The Marstellers moved onto the block in the late 1950s, just weeks before we arrived. Bob and Lorraine were the parents of three: Loren, Marlys and Duane. Loren was in the same class as one of my sisters and Marlys was a bit ahead of me in school. It was Marlys who advised me during my earliest elementary school days — in what I recall to be a somewhat serious tone — that I really should learn to play the flute one day, her instrument of choice.

And so, when I reached third or fourth grade and the gentle hand of music teacher Dean Logsdon was made available at Paradise Canyon Elementary School to those who wanted to play in band or orchestra, I convinced my mother to sign me up. Then I broke the news that we needed to procure a flute.

It wasn't tough convincing her that I was musically inclined, as I'd been hammering away on the family piano since toddlerhood, but she was necessarily frugal and didn't quickly embrace the idea of purchasing another instrument. She'd fallen for that suggestion before, when my older brother Larry begged for an accordion, then abandoned it shortly after taking it up. We were reminded of that purchase every time we opened the hall coat closet where the offending instrument languished in its case, untouched, for years.

But Mom ultimately decided she was willing to take a risk that I would play the flute for longer than five minutes. She called Bob Marsteller, who was then principal trombonist for the Los Angeles Philharmonic Orchestra, and asked his advice. He did some research and found a rent-to-own flute that he felt would fit the bill.

I have never forgotten his kindness when he brought it to our house and showed me how to put its three pieces together. He explained the importance of taking care of the instrument and keeping it clean. He then gave me an introductory lesson. Mr. Marsteller treated me, probably 9 years old at the time, with respect and dignity as a fellow musician.

So I became a member of the school band, playing the flute and later the oboe, through eighth grade. Mr. Marsteller continued with the Philharmonic and taught trombone, euphonium and tuba at USC. And I continued to enjoy the free open-air concerts provided by him and his children until Loren and Marlys grew up and flew the coop and, in 1975, the unthinkable happened: Mr. Marsteller died at the age of 56. Too soon, as Marlys reminded me the other day.

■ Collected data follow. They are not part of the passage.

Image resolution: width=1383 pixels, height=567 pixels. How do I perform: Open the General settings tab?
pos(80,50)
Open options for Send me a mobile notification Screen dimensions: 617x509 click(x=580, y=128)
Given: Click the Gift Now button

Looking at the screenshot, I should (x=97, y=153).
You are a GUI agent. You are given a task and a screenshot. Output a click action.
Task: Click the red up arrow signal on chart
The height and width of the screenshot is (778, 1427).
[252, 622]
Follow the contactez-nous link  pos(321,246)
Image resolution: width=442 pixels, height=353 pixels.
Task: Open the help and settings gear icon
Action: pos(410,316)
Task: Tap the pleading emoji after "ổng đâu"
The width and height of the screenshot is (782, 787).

My memories of the late Bob Marsteller came to mind after Marlys brought in a press release announcing that he was recently honored with a lifetime achievement award by the International Trombone Assn. How wonderful for the family, especially his widow Lorraine, to know that his many accomplishments are not forgotten, all these years later.

My flute? Still have it. It is, no kidding, in our hall closet, its case untouched since the days our daughter took lessons. But I'm not giving it up. It holds too many good memories.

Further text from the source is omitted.